Até meados do século XX, não havia um único exemplar do verdadeiro mutum-de-alagoas em qualquer coleção científica do mundo. Em 1951, o ornitólogo Olivério Pinto, do MZ-USP, coletou uma fêmea da ave num trecho de Mata Atlântica em Alagoas e mostrou que o P. mitu não era um mito. Pinto descreveu as principais características morfológicas do mutum-de-alagoas. A cor e o formato do bico, a ausência de penas na região auricular e a coloração de parte da cauda são os traços mais importantes e que o distinguem facilmente do parente amazônico (ver quadro). No entanto, a misteriosa espécie somente viria a ser novamente capturada quase três décadas depois pelo criador Pedro Nardelli, o patrono da população de mutum-de-alagoas mantida hoje em cativeiro.

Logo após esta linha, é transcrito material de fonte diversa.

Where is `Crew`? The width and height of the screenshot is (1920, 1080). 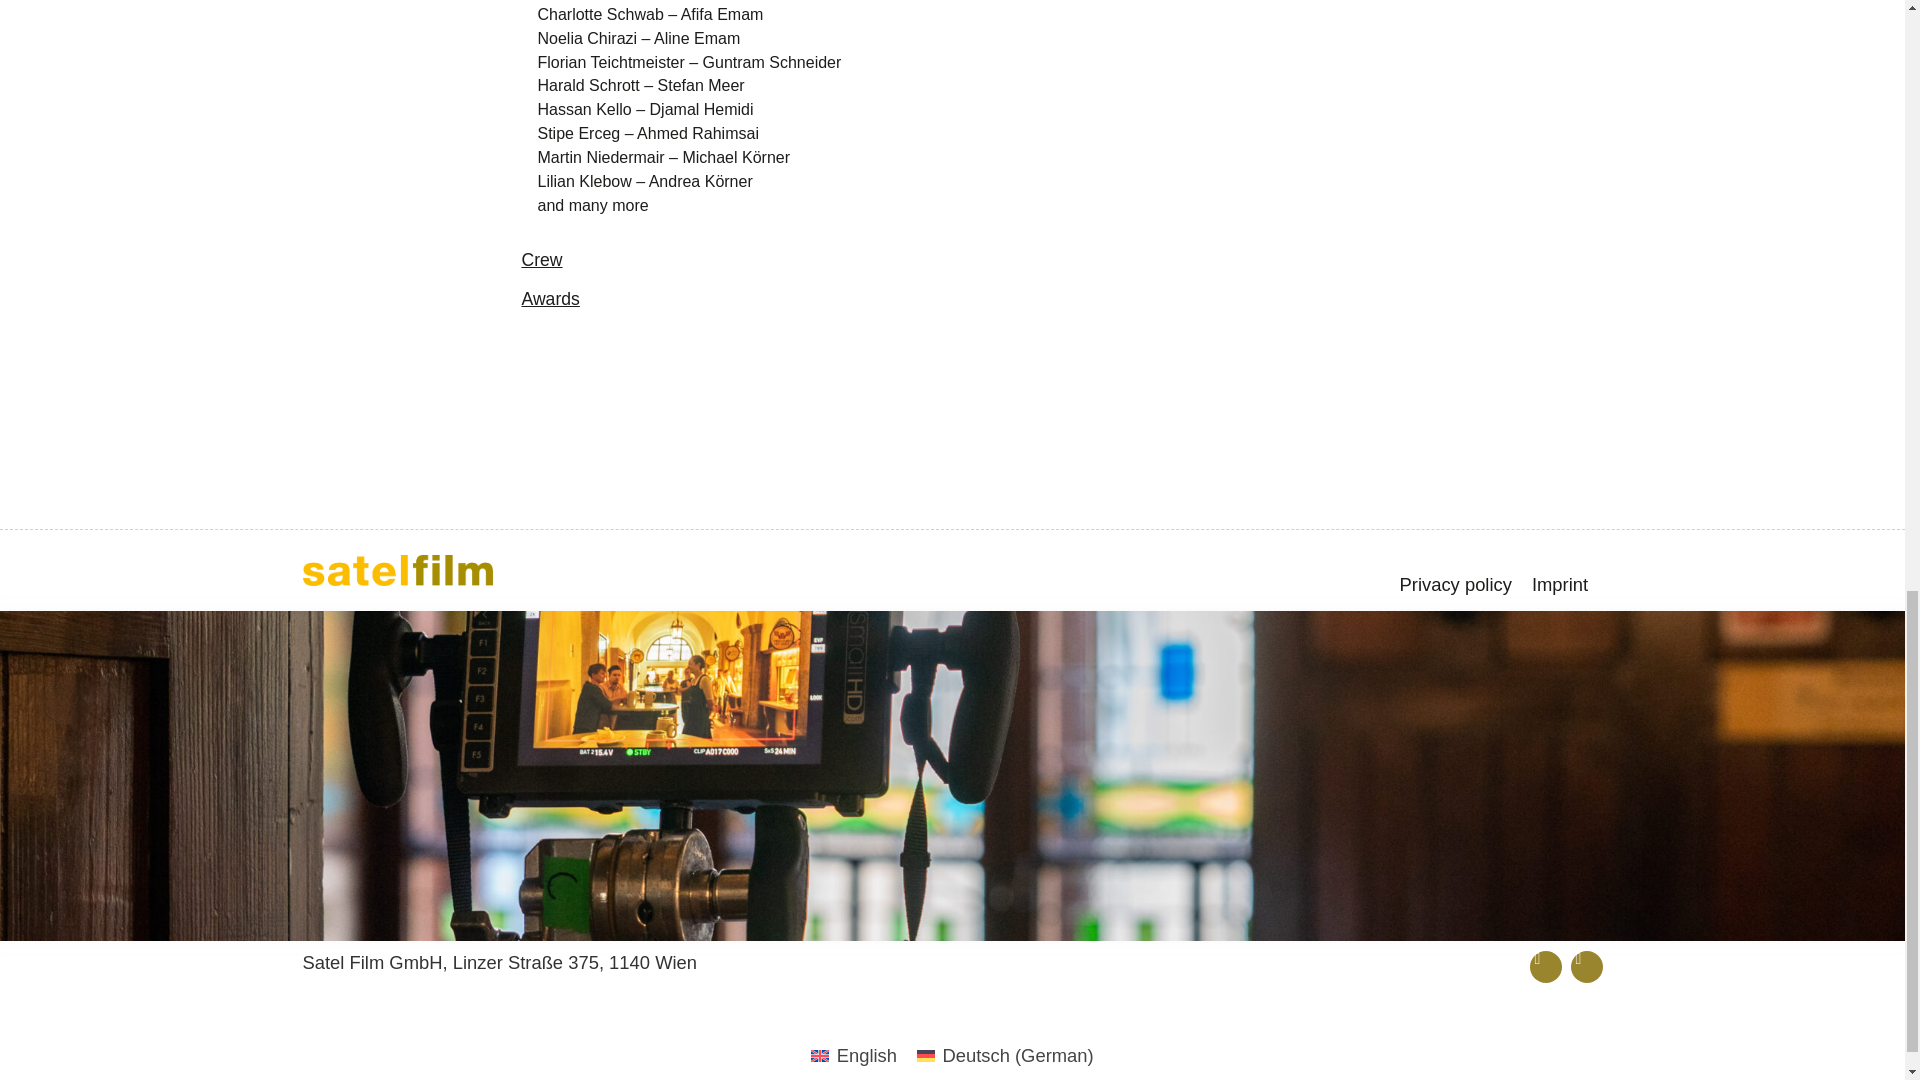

Há oito anos, quando o Ministério do Meio Ambiente lançou um plano nacional para a conservação do P. mitu, com a participação de universidades e criadouros, Mercival e Silveira tinham o desafio científico de mostrar que ainda havia aves puras da espécie mantidas em cativeiro e valia a pena investir em sua preservação. Essa parte do trabalho foi feita. O próximo passo é devolver mutuns-de-alagoas puros ao seu hábitat. Para que isso venha a ocorrer em breve, os pesquisadores contam com a participação do governo de Alagoas e de empresas e entidades locais. Uma Reserva Particular do Patrimônio Natural (RPPN) com 900 hectares de mata contígua, um tipo de unidade de conservação em terras privadas, foi criada recentemente em uma usina de açúcar e álcool de Rio Largo, perto de Maceió, para receber os primeiros exemplares da ave. “As empresas no passado estavam ligadas à destruição da floresta, mas hoje sabem que têm um papel importante na preservação da fauna e flora da região”, diz Fernando Pinto, fundador e presidente do Instituto para a Preservação da Mata Atlântica (IPMA), uma entidade local envolvida nos trabalhos em prol da volta do mutum ao seu território original.

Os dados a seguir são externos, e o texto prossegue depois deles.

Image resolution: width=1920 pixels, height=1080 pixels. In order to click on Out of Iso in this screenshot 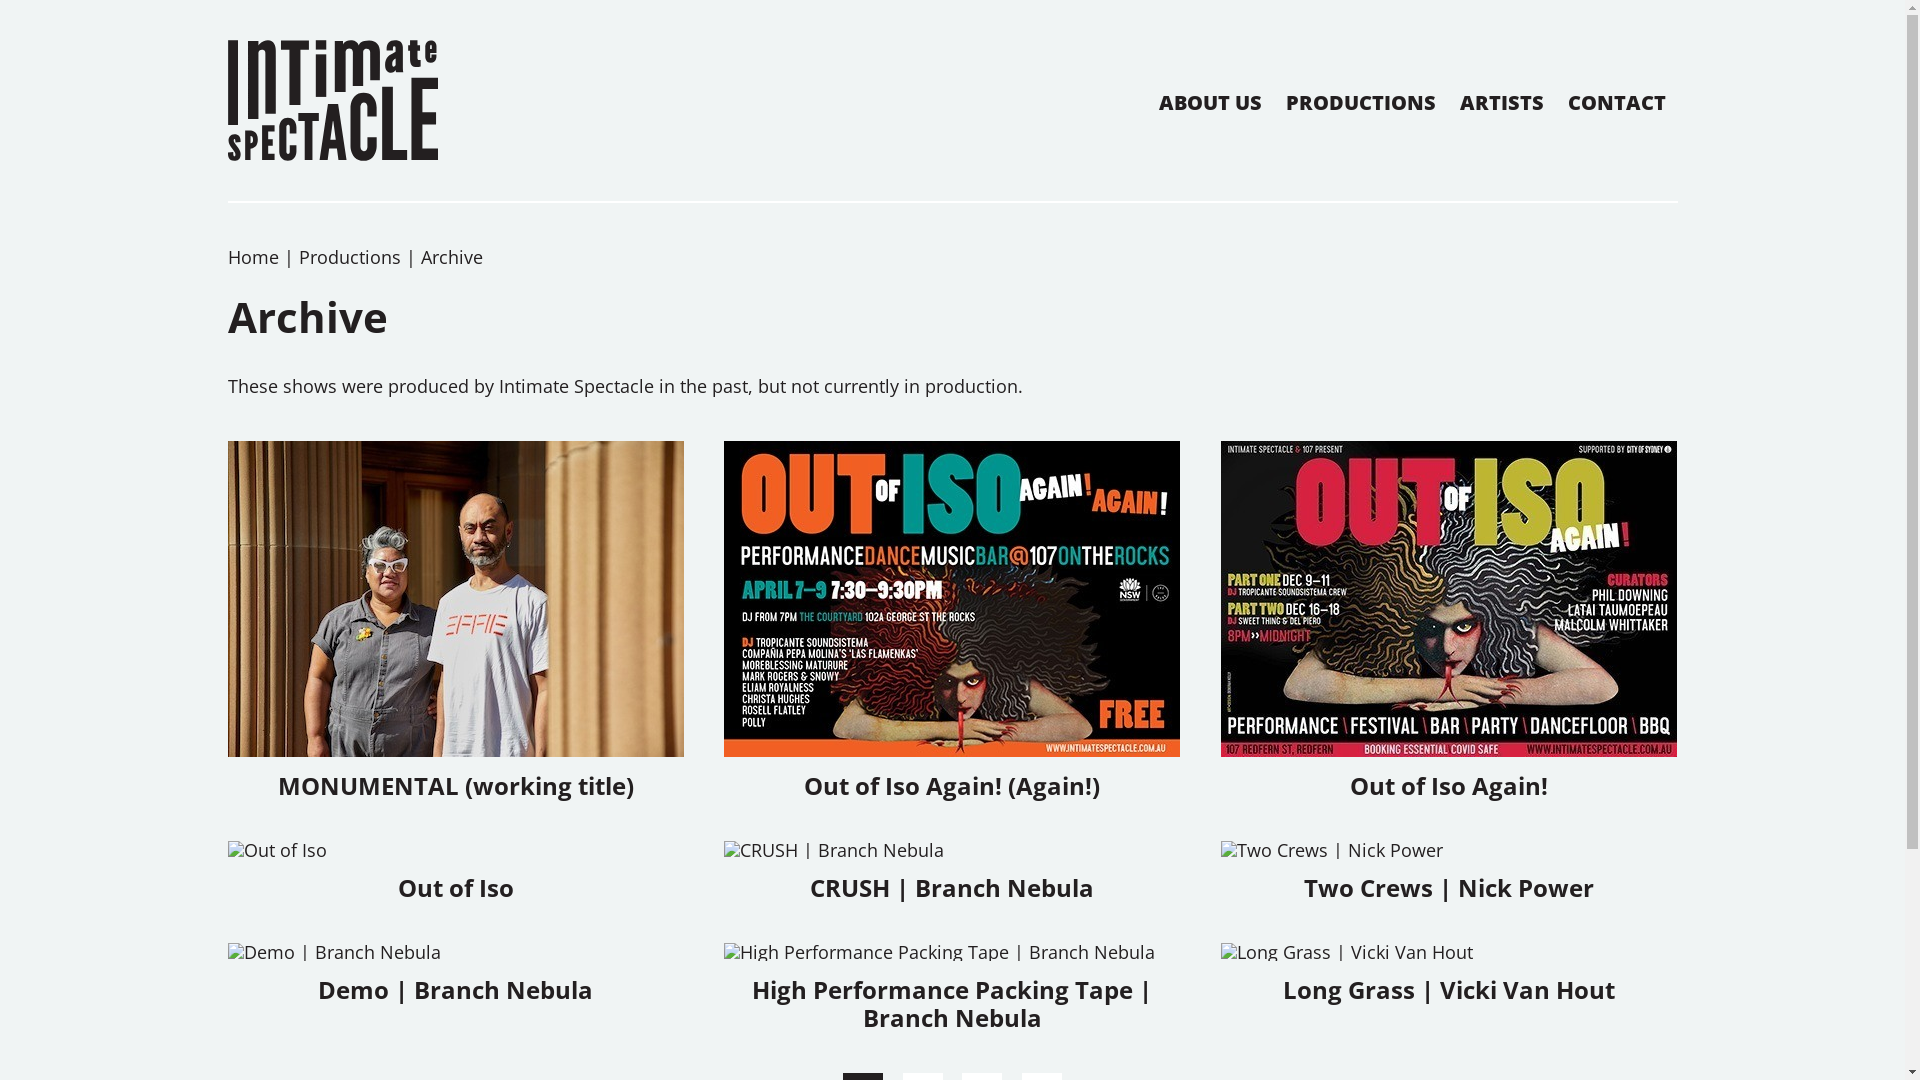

Engenheiro civil, Pinto é uma das poucas pessoas que viu a ave na natureza ainda no fim dos anos 1970. Chegou a fotografar uma fêmea chocando ovos em uma árvore. Na época era funcionário de uma destilaria de álcool e lembra-se de ter presenciado o desmatamento de 10 mil hectares de floresta em oito meses. Teve uma fêmea de mutum-de-alagoas em casa antes de doá-la para Nardelli, que ficou cerca de um ano e meio na região procurando exemplares da ave. “A caça ainda faz parte da cultura local”, adverte Pinto. “Esse será o maior risco para o mutum-de-alagoas depois que ele for reintroduzido. Mas acho que conseguiremos manter o controle dentro da reserva.” Um centro de visitantes, com dois exemplares da ave em exposição, deverá ser montado ao lado da RPPN. Assim o P. mitu poderá ser mais facilmente conhecido por todos.
Projetos
1. Estudos da variabilidade genética de cracídeos brasileiros ameaçados de extinção (aves, galliformes), como subsídios para a conservação ex situ (nº 2008/51197-0); Modalidade Auxílio à Pesquisa – Apoio a Jovens Pesquisadores; Pesquisador responsável Mercival Roberto Francisco (UFSCar); Investimento R$ 327.788,81.

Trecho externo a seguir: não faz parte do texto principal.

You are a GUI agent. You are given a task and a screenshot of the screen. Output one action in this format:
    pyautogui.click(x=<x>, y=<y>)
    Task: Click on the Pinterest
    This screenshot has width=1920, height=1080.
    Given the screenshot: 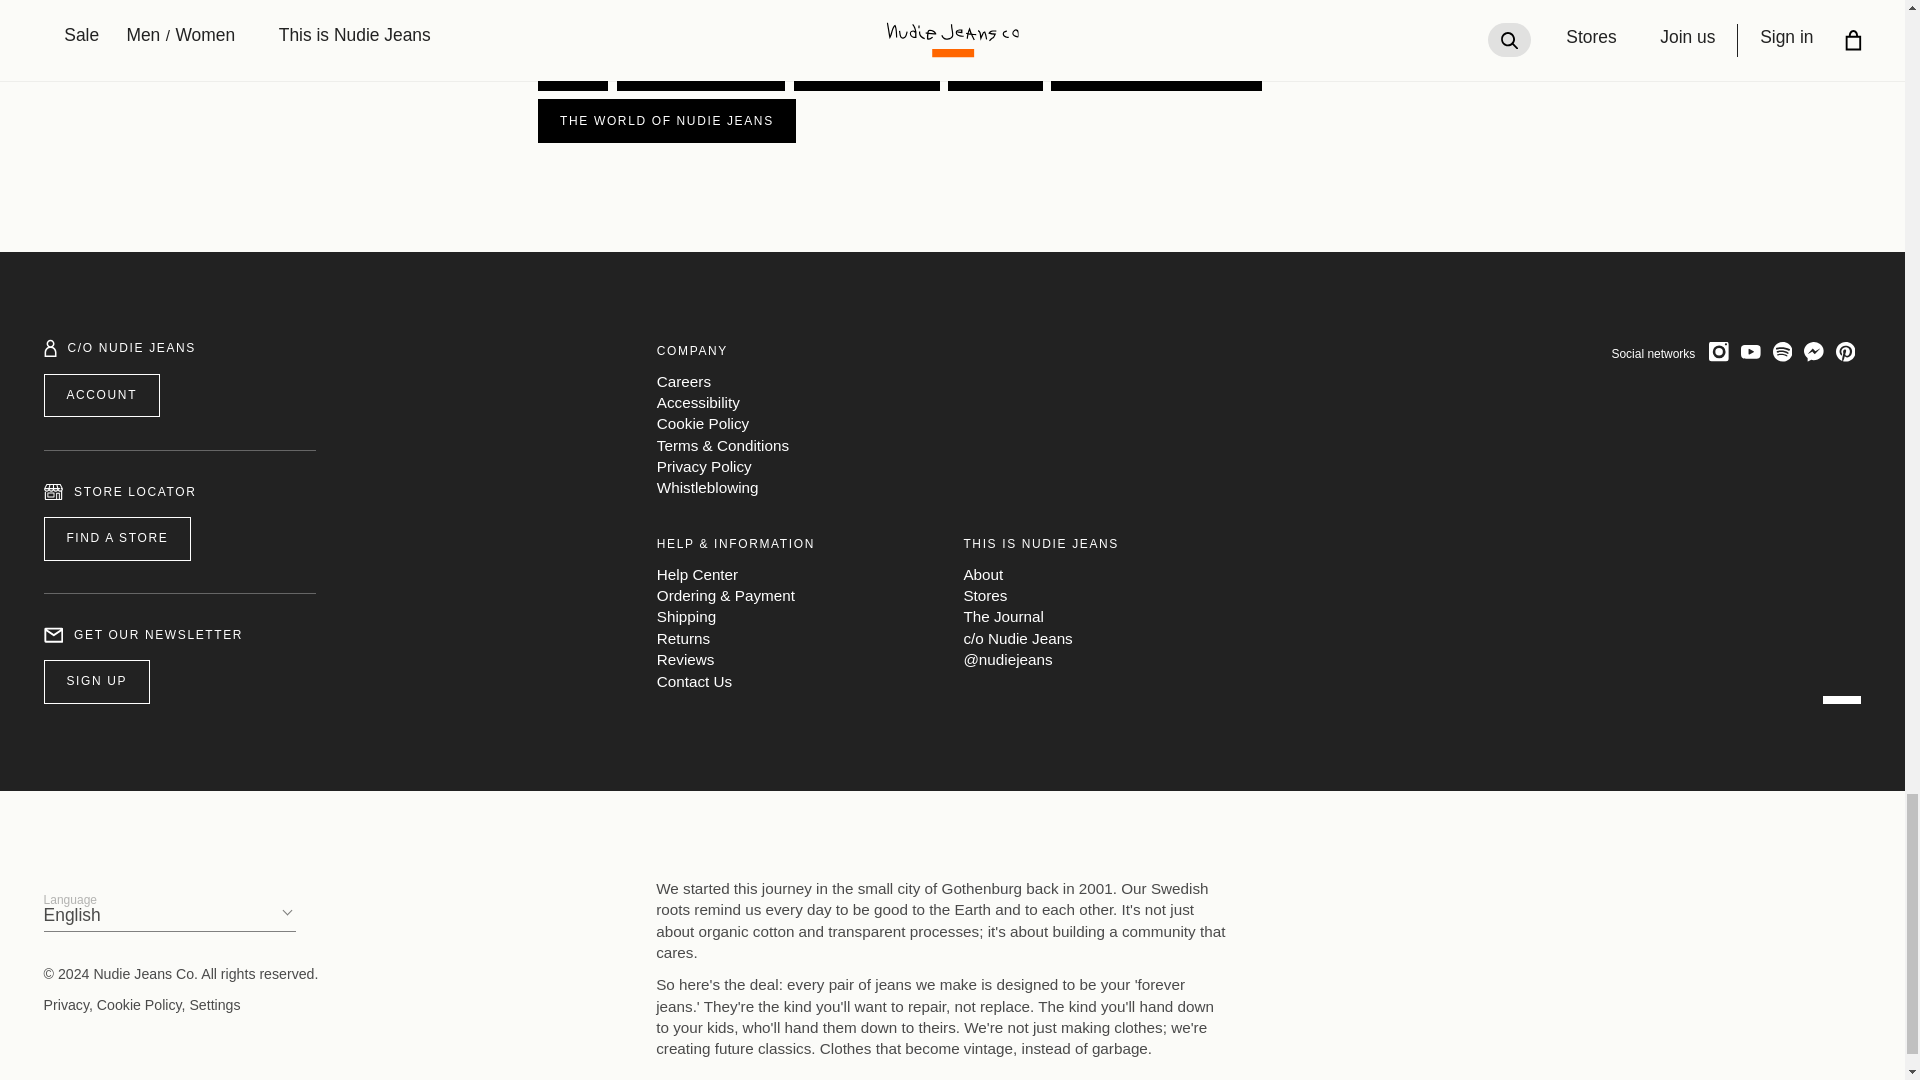 What is the action you would take?
    pyautogui.click(x=1846, y=352)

2. Sistemática, taxonomia e biogeografia de aves neotropicais: Os Cracidae como modelo (nº 2007/56378-0); Modalidade Auxílio à Pesquisa – Regular; Pesquisador responsável Luís Fábio Silveira (MZ-USP); Investimento R$ 86.928,28.
Artigo científico
COSTA, M. C. et al. Recovering the genetic identity of an extinct-in-the-wild species: The puzzling case of the Alagoas curassow. PLOS ONE. No prelo.